Ill-health benefits and the lifetime allowance
Benefits taken early under ill-health are tested against the member's full LTA - it's not reduced as it would be for pensions taken early under a protected low pension age. For 2023/24 there is no LTA tax charge on the excess.
A serious ill-health lump sum paid before age 75 will be tested against the individual's LTA. For 2023/24 any excess over the LTA will be taxed at the member's marginal rate.
Ill-health benefits and the annual allowance
The onset of ill-health can impact on pension funding and the annual allowance.
Accessing pension benefits flexibly - for example, via flexi-access drawdown or UFPLS - will trigger the money purchase annual allowance (MPAA) which limits funding to defined contribution pension schemes to £10,000 per tax year and no ‘carry forward’ available.
For most, this may not be much of an issue because tax relievable contributions by an individual would be limited to £3,600 a year anyway if they no longer have any earnings. However, it could be an issue if there’s a chance of recovery and a return to work at some point in the future.
On the flip side, ill-health can, for some, open up the opportunity for additional funding as there are some annual allowance exemptions. There is no ‘pension input amount’ for an arrangement if, in the tax year, the individual:
- receives a serious ill-health lump sum from the arrangement, or
- becomes entitled to all benefits under the arrangement because of severe ill-health. This means that they’re unlikely to be able to work again in any capacity (other than in an insignificant way) before State Pension age.
Of course, this is only likely to be of benefit to those who already have significant earnings in the tax year that they become ill, or to business owners who could make a large employer contribution.
For more details on the annual allowance and MPAA, see our ‘Annual allowance ’ technical guide.
Transferring in ill-health
Individuals who want to take their benefits early under the ill-health rules may wish consider transferring if, for example, their existing contract doesn't offer flexi-access drawdown.

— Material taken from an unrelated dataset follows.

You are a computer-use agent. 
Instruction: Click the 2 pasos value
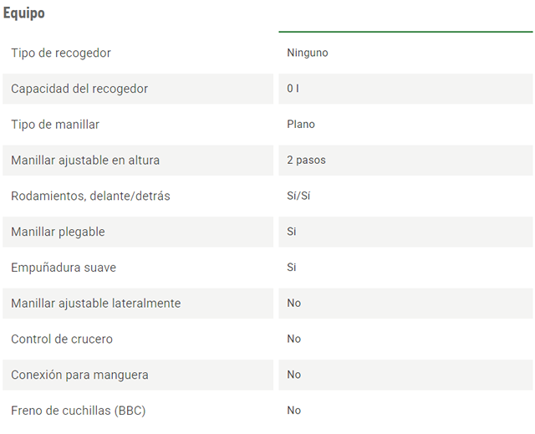[306, 160]
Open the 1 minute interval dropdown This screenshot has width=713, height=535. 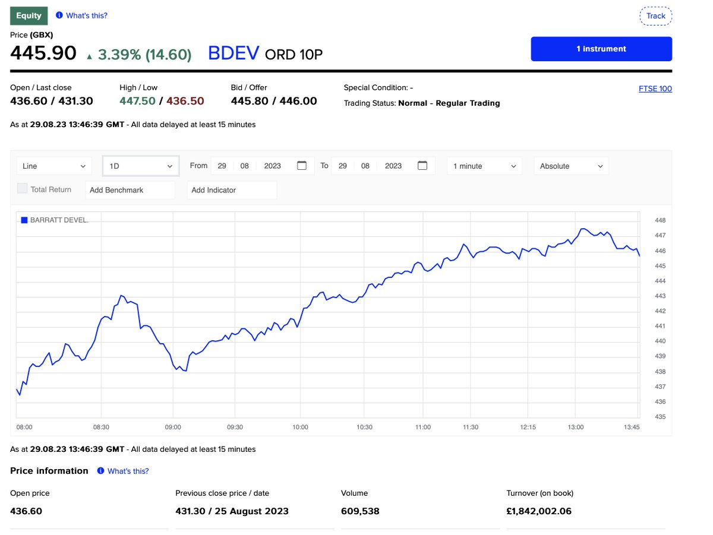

Transferring pension benefits normally has no inheritance tax (IHT) implications if the member is in good health. The transfer serves to benefit the member's retirement plans and not to benefit anyone else.
But doing it when knowingly in poor health is different. If the individual dies within two years, the pension transfer could have a value for IHT. HMRC may to take the view that part of the reason for the transfer was to benefit someone else.
For more details, please read the 'Pensions and IHT' technical guide.
Possible impact on State benefits
As part of any decision-making process into whether or not to use their pension savings, ill-health clients must also be mindful of any means-tested State benefits they could be entitled to due to their circumstances - for example, Universal Credit.
With the potential that some or all of any entitlement could be at risk should capital or income is accessed, it’s important to fully identify any impact. Clients may need to speak to their local benefits office to get confirmation of the position.
State Pension can’t be accessed early by those in ill-health. But National Insurance (NI) credits may be available - for example, to those receiving Universal Credit or Employment and Support Allowance (ESA) - which can boost the individual’s NI record for State Pension entitlement.